Sunday, September 24, 2017

Full of Flame

So it's been a productive two weeks of running. First is that fact that I'm still running, woo! As I get closer to the taper and the race I begin to understand the tired looks my past marathon friends have given me at this time in training. If you follow a training plan even closely you are logging and running more than you probably have before. My plan only has me doing four days a week too! If I did the five-to-six days of running of other plans, I'd be even more cooked than I am now. But, that being said, I still am finding some peace in running and it hasn't felt like a chore that often.

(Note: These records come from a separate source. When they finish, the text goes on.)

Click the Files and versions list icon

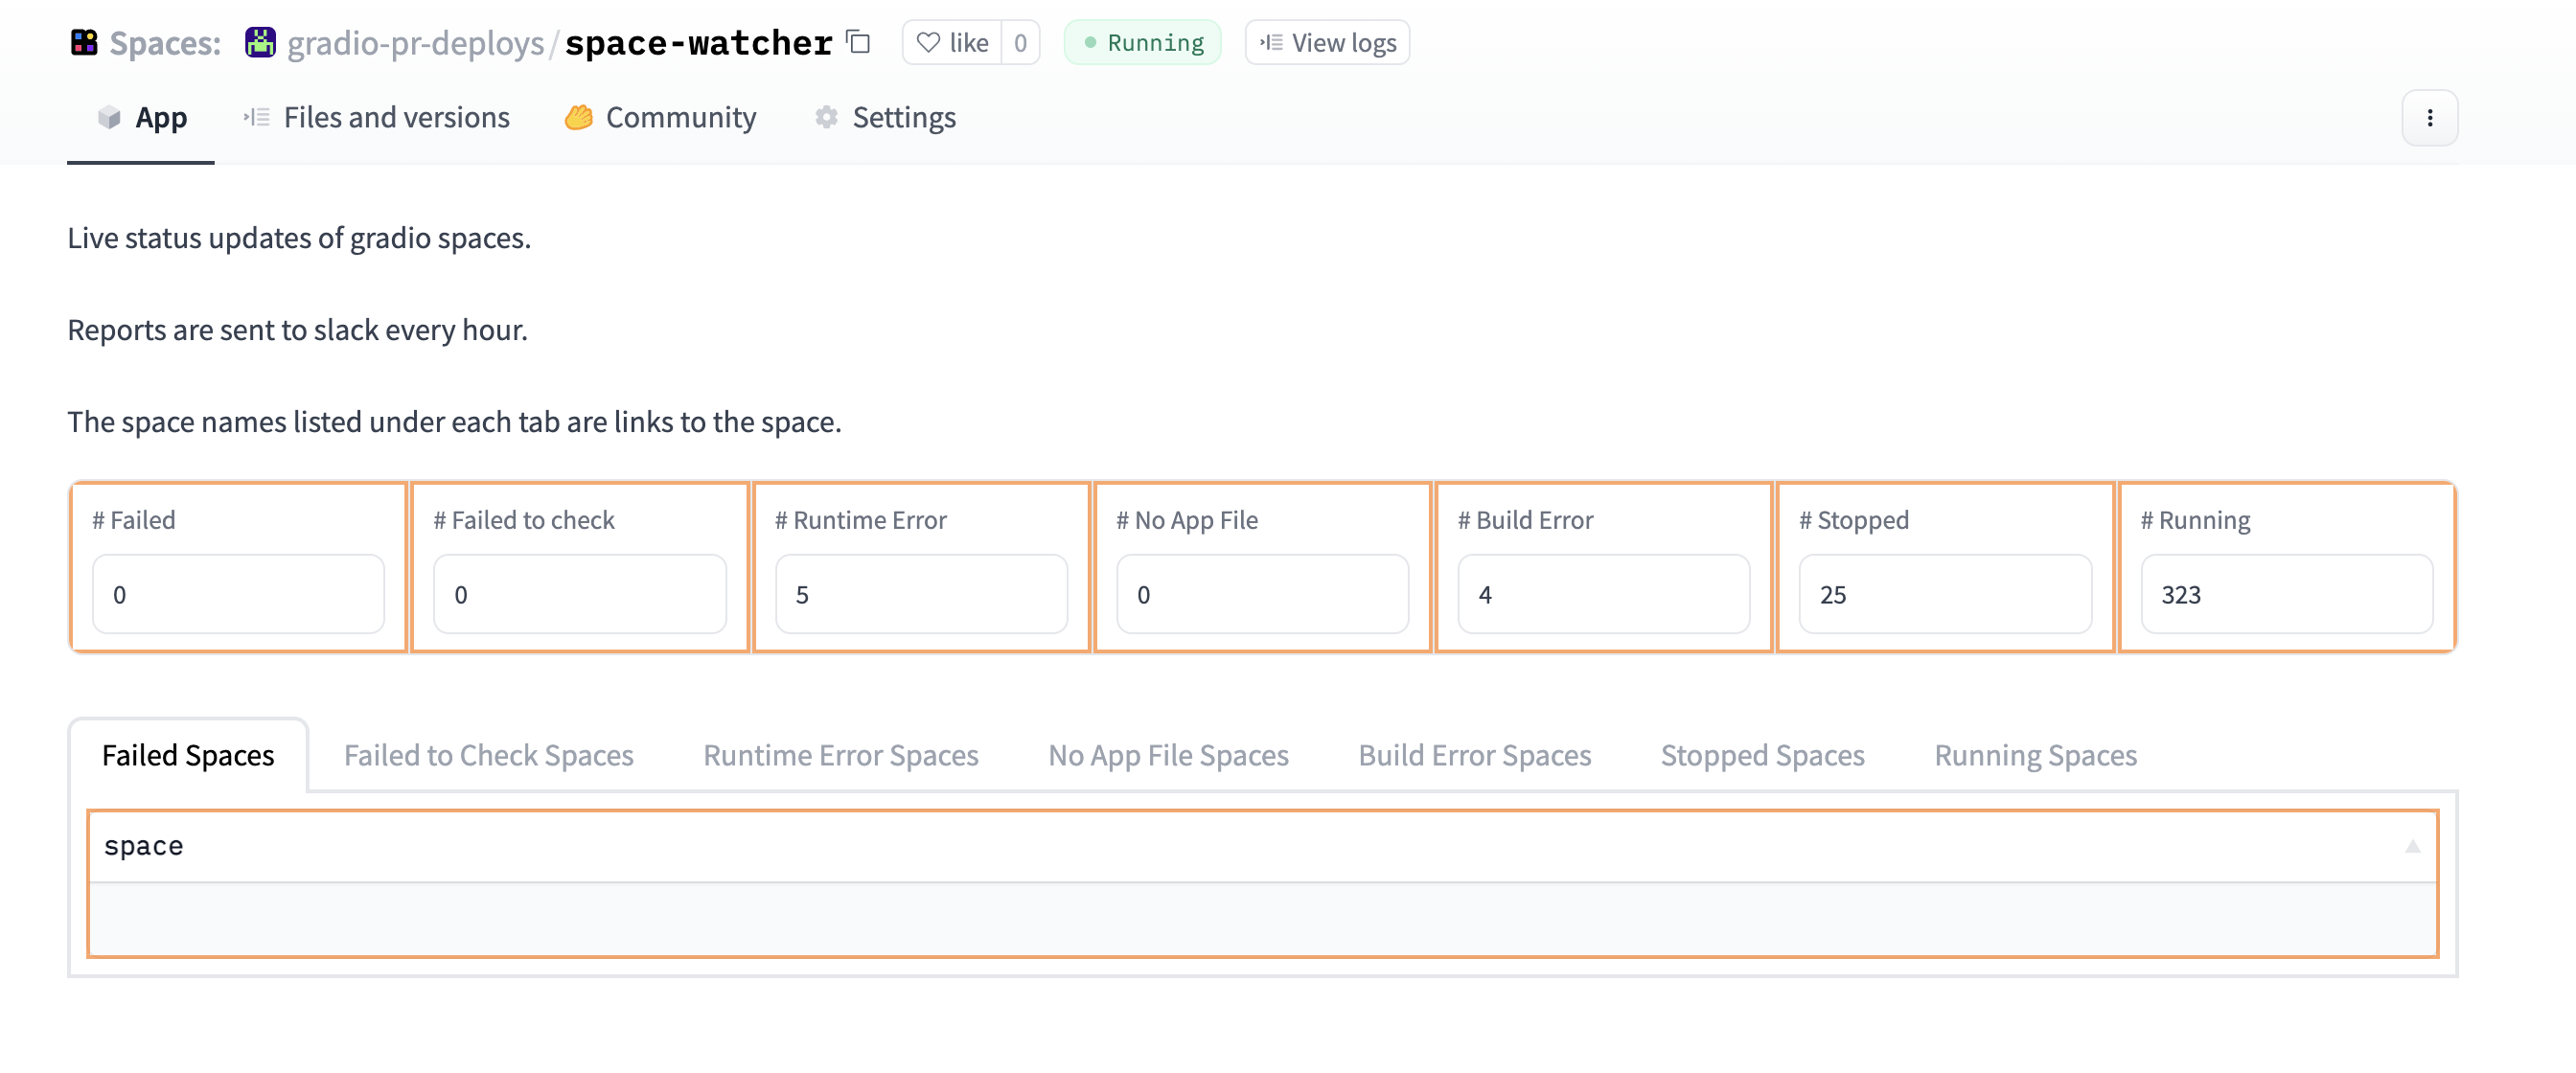tap(255, 117)
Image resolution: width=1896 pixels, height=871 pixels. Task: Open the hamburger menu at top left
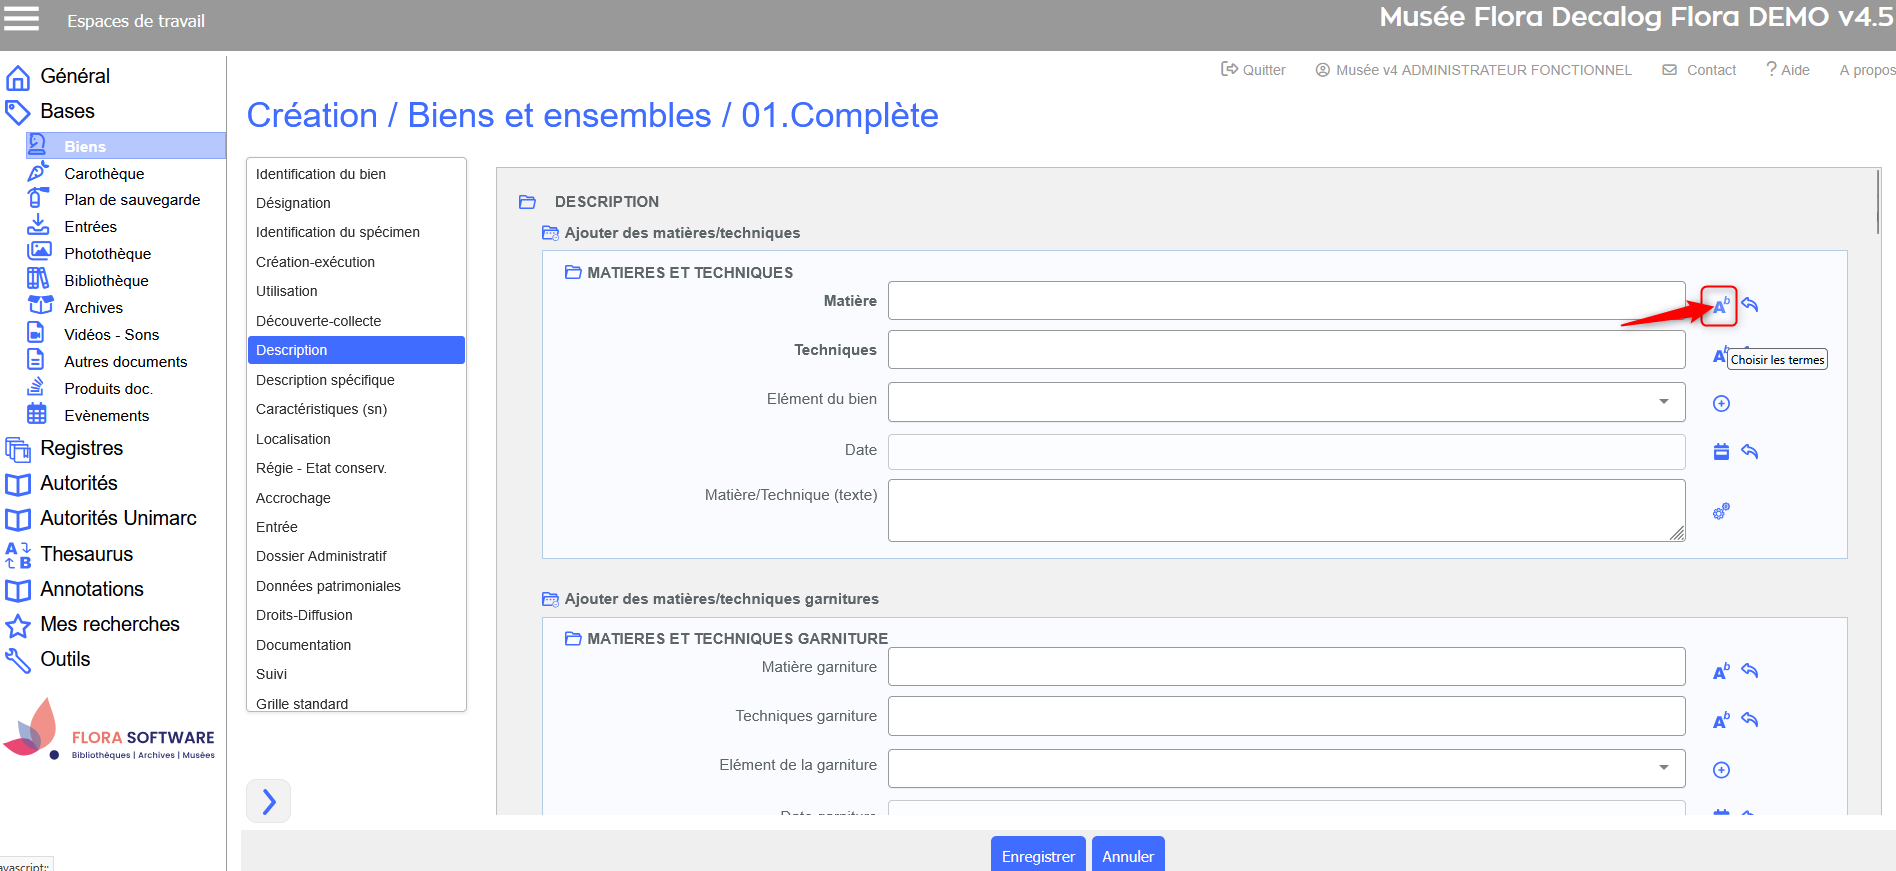[22, 20]
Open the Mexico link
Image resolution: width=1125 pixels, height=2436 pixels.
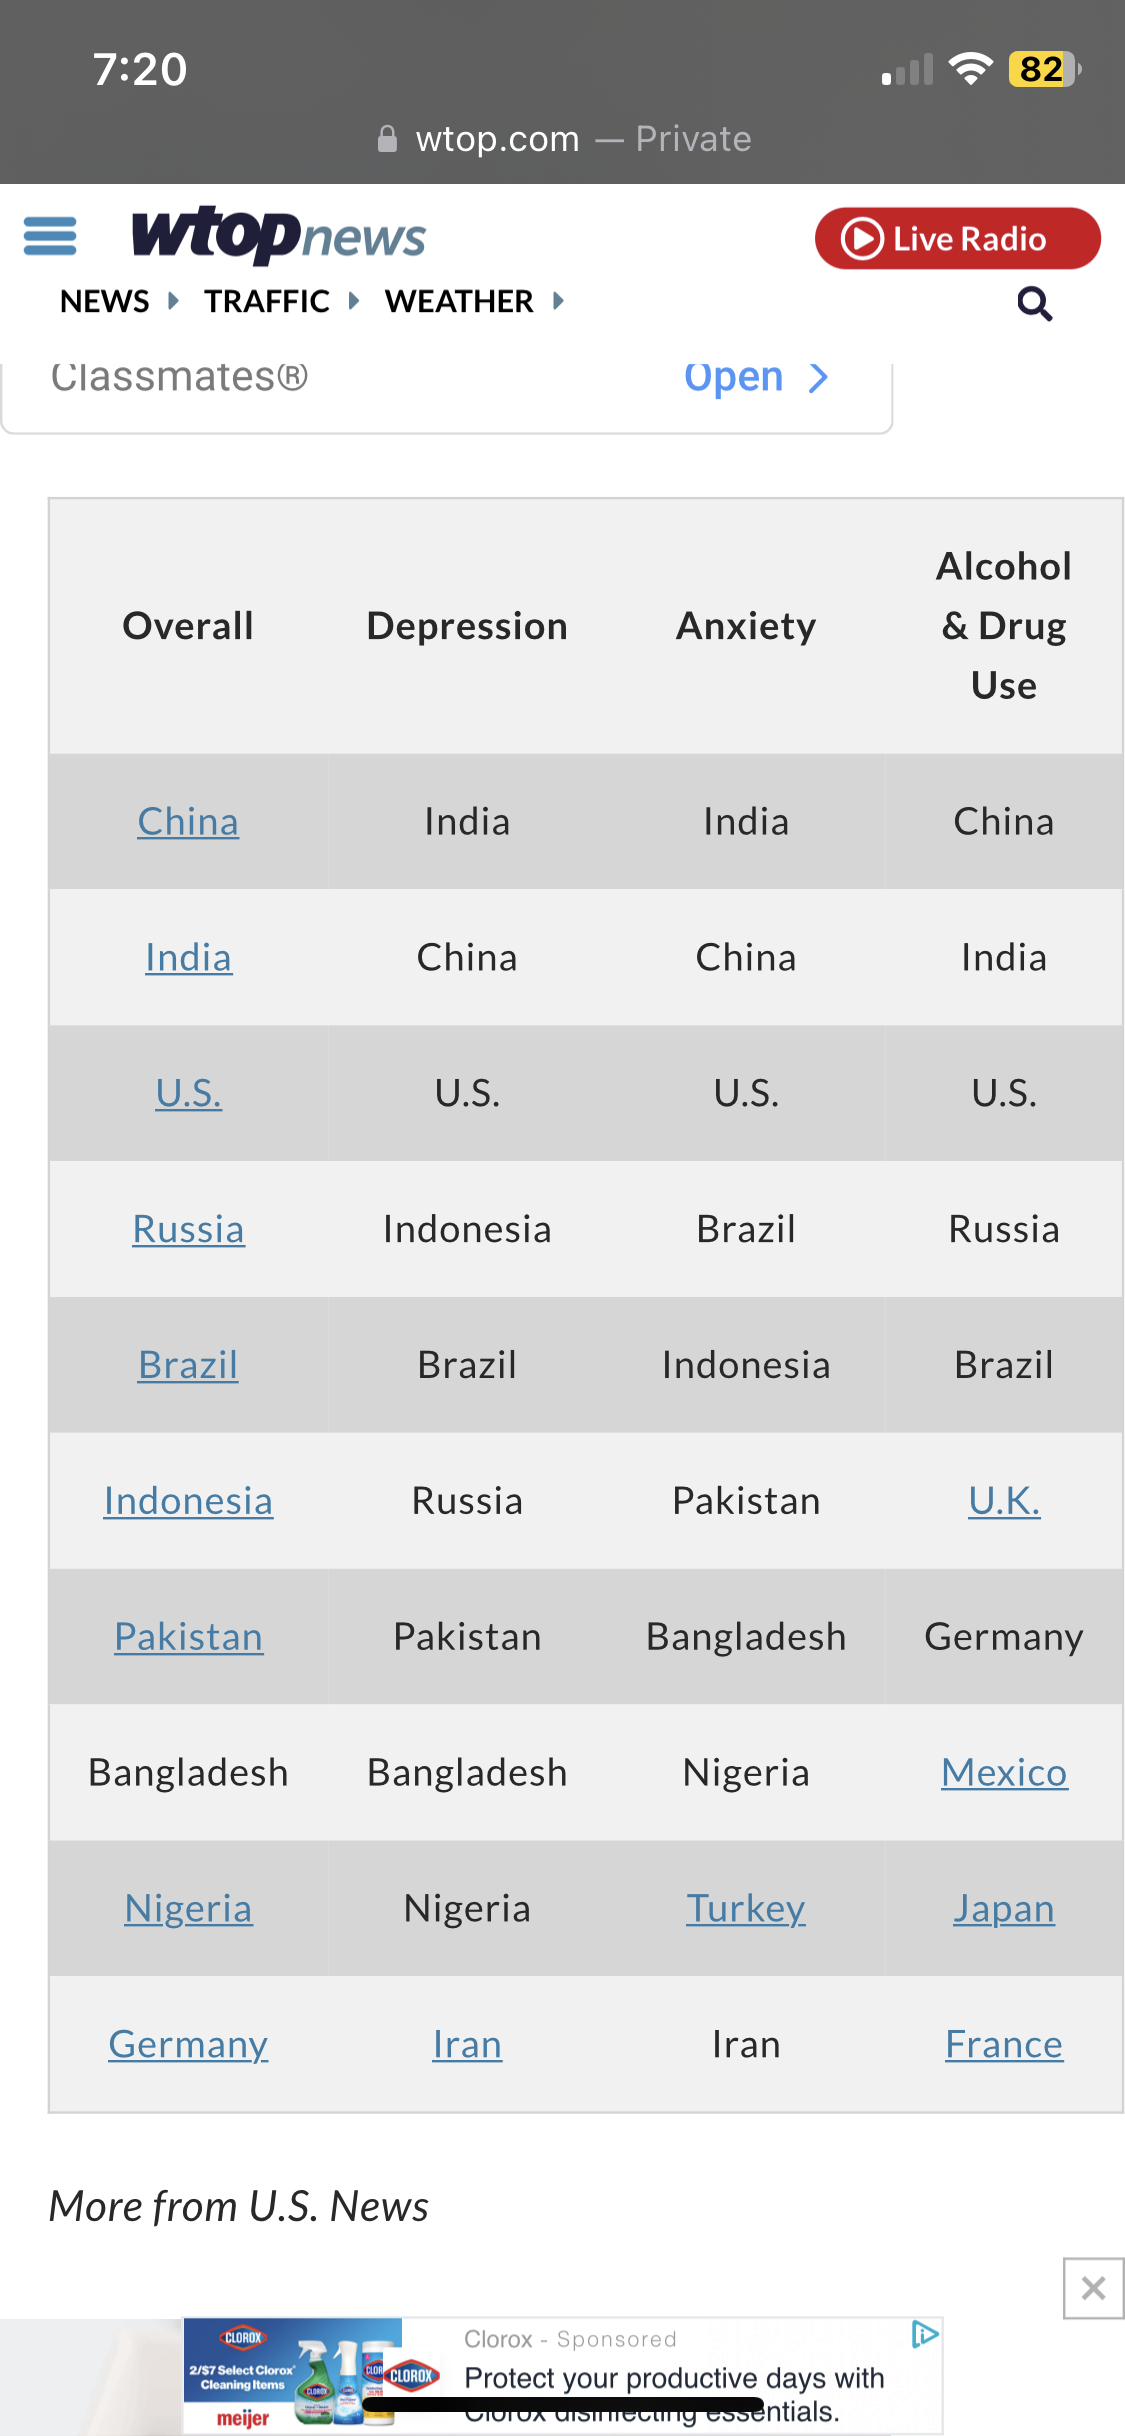(1004, 1773)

That brings me to second productive note: I ran 21.21 miles two weeks ago at an 8:51. Longest I've ever gone although not done yet. The run was pretty good all things being considered, and the fact I may now have blocked most of it out. But the overall time was at pace so when I did stop my watch I managed to make up the time which is cool. I felt like I could keep going although I was happy it was over. What I'm not sure about is if I could have kept going while running it 31 seconds faster... But, as I've said before, I'm trying to enjoy this process so that I want to run more especially if I don't make my BQ.

And my last point is, three, yesterday I did 16 at an 8:37! I definitely felt like that one I wanted to end, although more so because I was tired of working than a particular pain or something similar. In still debating what I do twice day: aim for the 8:20 and 3:40:00 goal or just run. I really want to finish and I worry if I got for the 8:20 I may not. But as I previously posted, sometimes you've just gotta go and see as well. Time will tell I guess...

I have one more long run (aiming for 22.2) and then just two weeks of speed with the tapering longer runs. Tinensure flies when you're logging miles and miles and miles.

Monday, September 4, 2017

And I'm Free, Like the Wind

Just a quick post I'd been meaning to do about goals. So I, no surprise I think, own a Fitbit and have for years. I love it and love he step tracking and the goal making. I've always been pretty good at living up to the 10K a day,but about four months ago went to 11.5K. NBD I suppose, but it was a new goal. And then, aside from times I couldn't make the goal, mostly with traveling, I would find myself doing that good old, walk around the house to make goals some times. Again, NBD except now I'm running. A lot. And I found I just didn't want to do that to myself. And so I moved back to 10K and, more importantly, am trying to give myself a break if it doesn't seem like I'll make it through just a normal day.

So, why say all this?

Because I'm trying to be a realist about my life and goals. I want to qualify, but I may not and sometimes that's okay. I want to walk more, but sometimes I may not and that's okay too. Sometimes you just have to realize it okay to just be okay.

Saturday, September 2, 2017

Better to Die than to Crawl

Here's the neat thing about Baystate: they have pace Runner's for certain time goals and mine is on such group. Here's the mental concern with that: can I keep pace? Obviously that's my goal so the answer should be yes, but there's that large unknown.

My 20 miler went well, but I'm still running 40 seconds slower than the race and I also do stop and stretch so I'm really more like a minute off goal. I know that the plans say to keep a slower pace and the speed work is where I make up the time and, when you put it together, voila!, success! But it seems so hard to comprehend. So while I plan to start with the pace group there's a part of me that's worries that right off the gate I'm going to find myself failing and knowing I have 22, 20 or even just 10 miles to go. I think I'm mentally strong enough to say "F that" and just do what I need to do, but that could be a long time of "uuuuugh really."

The flip side though is maybe it'll be okay. Maybe he pace group will be just what I need and I'll find myself doing what I've been trying to do. My speed work has always been at or below the paces, but as I tell my husband, I ran track, I know how to sprint and do speed work. So I'm not 100% sure how much of an accurate gauge that may be. Then again, I did a half aeration today at the pace of 8:38 and per how I felt and my heart rate watch, it wasn't too much work.

I guess, as I've posted before, this is the unknown with someone this long and, for me, new. When it comes to race day it just may be a crap shoot after all and so the question is how do I approach it and, I think, I just attack.